The New Zealand Whale and Dolphin Trust have supported non-invasive research on sperm whales at Kaikōura since 1990, and have pioneered several new approaches to studying these whales.
The trust was founded by Otago University Professors Steve Dawson and Elisabeth Slooten, well known pioneers of whale and dolphin research in New Zealand. The other trustees are marine biologist Dr William Rayment and accountant and company director Lindsay McLachlan. The project will be led by Dr Rayment and two graduate students, Marta Guerra and Tamlyn Somerford.
Professor Dawson said that nowhere in the Southern Hemisphere are sperm whales found so routinely close to shore as they are at Kaikōura.
“The project aims to assess why the Kaikoura canyon is such a magnet for sperm whales.

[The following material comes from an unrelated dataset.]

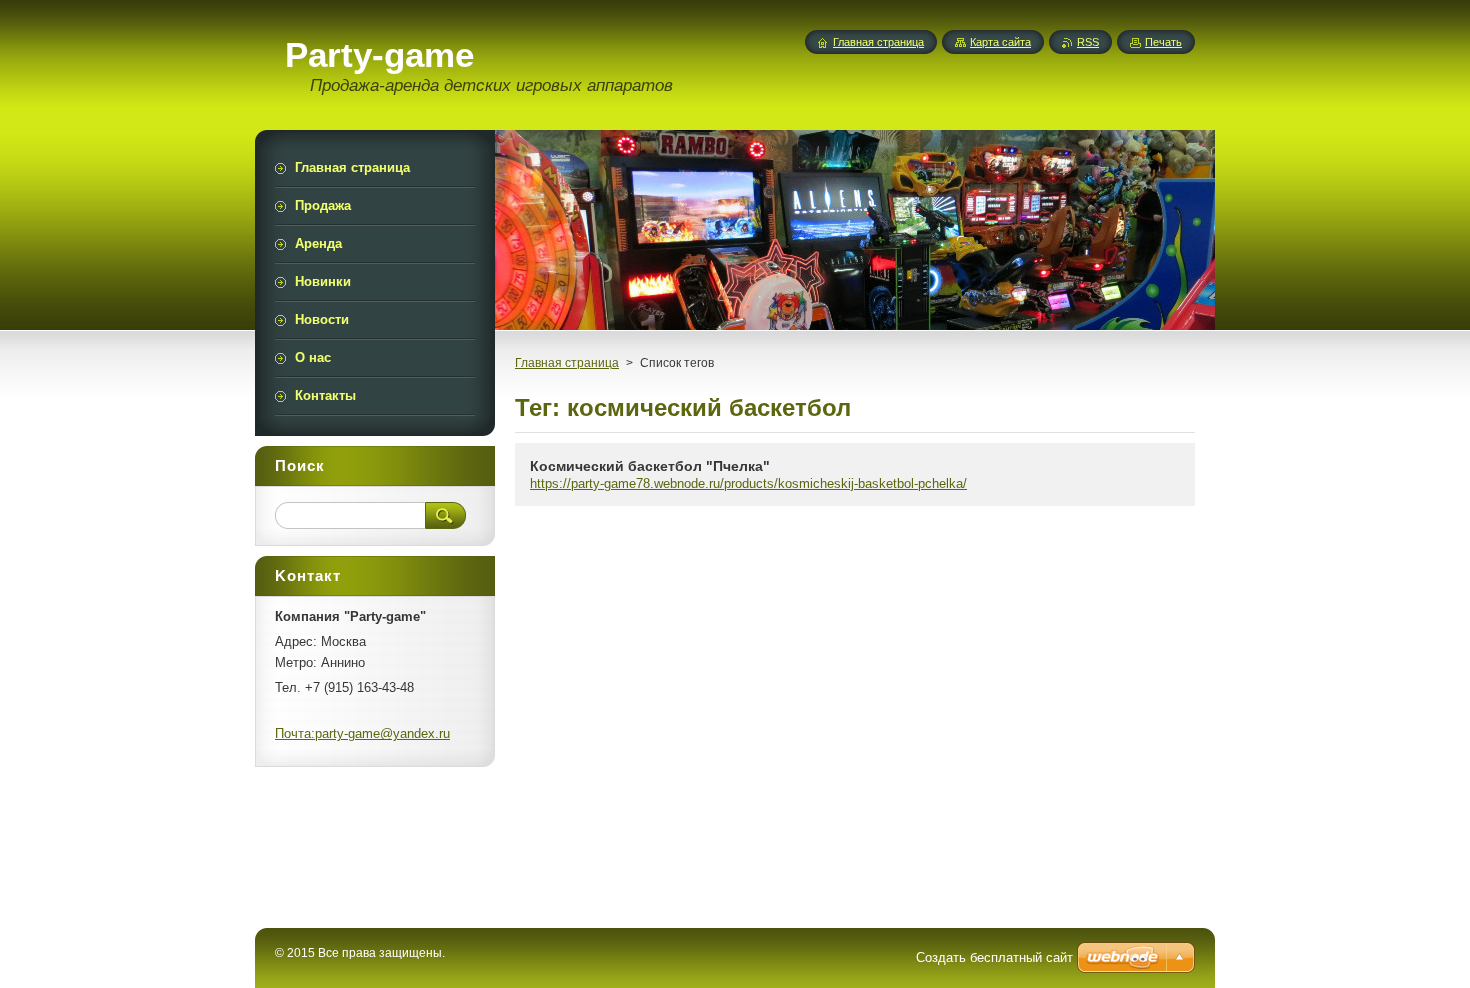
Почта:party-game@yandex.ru (362, 733)
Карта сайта (1000, 42)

“The project focuses on investigating the diet of whales in different seasons, and on understanding what oceanographic processes drive changes in the whales’ distribution.
He said the research will also produce an updated estimate of population size, and assess population trend, and will shed light on why the Kaikoura canyon may be the region’s greatest natural asset.
“The only physical samples taken from the whales are small pieces of sloughed skin which we find at the surface after a whale dives.
“Each whale has a unique combination of nicks and notches on their flukes, so by photographing their flukes we can identify each individual. We’ve known some individual whales for over 20 years.
He said the Kaikōura submarine canyon is an extremely productive habitat, and a feeding hotspot for sperm whales.
“Remarkably for such a unique and accessible ecosystem, we still know very little about why the canyon is so productive or how it supports the diet of these deep-diving predators. This project combines oceanographic measurements of temperature, salinity and phytoplankton productivity – the very base of the food chain –with chemical analyses of tiny pieces of sloughed sperm whale skin, to understand the relationship of sperm whales to their environment and the food web sustaining them.
“The Trust is very keen to support research that will address these questions. The financial support from Whale Watch Kaikōura is crucial for the project to succeed.”